What about the software? All those lovely free apps that make your photos look vintage and tell you when the bus will arrive? Not to mention the underlying operating system itself, be it Google’s Android, Apple’s iOS and so on? Sorry, they’re rented too: in the case of Android, it’s licensed out to the phone manufacturers who then stick it inside the phone you rent. In the case of the free apps, you pay for them by watching ads and giving over data.

We are gradually turning into a population of digital tenants, increasingly removed from the concept of owning not just the devices, but the very data that makes them so precious to us.

Does it matter? It does once you get an insight into what lack of ownership means. Recently I road-tested a Windows 8 laptop I was considering buying. I used the pre-installed music player, which worked fine for a while, but then refused to play any tracks until it had been updated (turns out that, while I nominally “own” the laptop Microsoft still seeks to exert an unwelcome influence over it). With no internet connection at the time, I couldn’t update the software, and so the music stopped.
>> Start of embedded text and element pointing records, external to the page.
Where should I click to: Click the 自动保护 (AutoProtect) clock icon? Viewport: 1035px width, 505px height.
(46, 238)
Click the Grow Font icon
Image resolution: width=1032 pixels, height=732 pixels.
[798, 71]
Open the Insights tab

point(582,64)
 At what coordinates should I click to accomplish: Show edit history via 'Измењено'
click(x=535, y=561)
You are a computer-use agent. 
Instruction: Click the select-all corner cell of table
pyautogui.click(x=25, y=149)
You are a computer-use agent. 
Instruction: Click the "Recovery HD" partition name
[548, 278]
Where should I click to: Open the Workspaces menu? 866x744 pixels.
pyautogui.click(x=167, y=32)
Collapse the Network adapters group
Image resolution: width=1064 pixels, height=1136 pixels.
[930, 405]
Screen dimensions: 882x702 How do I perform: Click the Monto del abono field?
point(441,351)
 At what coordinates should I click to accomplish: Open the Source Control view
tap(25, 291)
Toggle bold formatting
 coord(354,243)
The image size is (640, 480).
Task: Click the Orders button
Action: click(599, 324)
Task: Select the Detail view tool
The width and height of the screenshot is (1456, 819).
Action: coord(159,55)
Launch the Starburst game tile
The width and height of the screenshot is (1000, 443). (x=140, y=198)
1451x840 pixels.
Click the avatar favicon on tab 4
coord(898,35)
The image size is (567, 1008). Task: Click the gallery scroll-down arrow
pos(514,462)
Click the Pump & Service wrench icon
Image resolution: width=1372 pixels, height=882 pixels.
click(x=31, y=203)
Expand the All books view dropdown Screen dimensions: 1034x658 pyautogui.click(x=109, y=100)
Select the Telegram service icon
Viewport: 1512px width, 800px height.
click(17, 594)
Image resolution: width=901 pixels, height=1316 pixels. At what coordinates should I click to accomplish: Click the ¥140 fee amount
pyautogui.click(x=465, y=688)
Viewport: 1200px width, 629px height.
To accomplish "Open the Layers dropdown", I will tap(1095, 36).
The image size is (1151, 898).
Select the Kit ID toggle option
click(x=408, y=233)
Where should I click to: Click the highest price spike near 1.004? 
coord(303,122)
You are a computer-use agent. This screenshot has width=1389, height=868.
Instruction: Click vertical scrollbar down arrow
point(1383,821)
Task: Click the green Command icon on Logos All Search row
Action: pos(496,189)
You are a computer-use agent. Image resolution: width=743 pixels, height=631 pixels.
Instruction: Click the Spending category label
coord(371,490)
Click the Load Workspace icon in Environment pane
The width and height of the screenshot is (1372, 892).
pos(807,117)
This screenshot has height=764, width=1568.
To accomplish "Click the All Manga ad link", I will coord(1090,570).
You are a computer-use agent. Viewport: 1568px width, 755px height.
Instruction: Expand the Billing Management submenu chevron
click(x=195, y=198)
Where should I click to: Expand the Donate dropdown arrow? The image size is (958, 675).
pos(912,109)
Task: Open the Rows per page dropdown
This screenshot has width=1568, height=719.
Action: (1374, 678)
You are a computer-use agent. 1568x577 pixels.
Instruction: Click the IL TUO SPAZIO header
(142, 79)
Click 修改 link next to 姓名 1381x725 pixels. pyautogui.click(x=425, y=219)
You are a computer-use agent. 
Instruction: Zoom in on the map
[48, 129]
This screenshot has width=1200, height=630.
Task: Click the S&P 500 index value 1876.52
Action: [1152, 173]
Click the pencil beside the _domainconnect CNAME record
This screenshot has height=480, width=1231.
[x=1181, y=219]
But the consequences are potentially more serious than just a halted playlist.

Being a digital tenant means being tied to a digital landlord, and as anyone who’s rented a house will know, the power belongs to the property owner.

Bearing in mind how much we now know about the technology companies’ (albeit enforced) cooperation with governments, how comfortable should we be with devices into which those tech companies can delve at any time?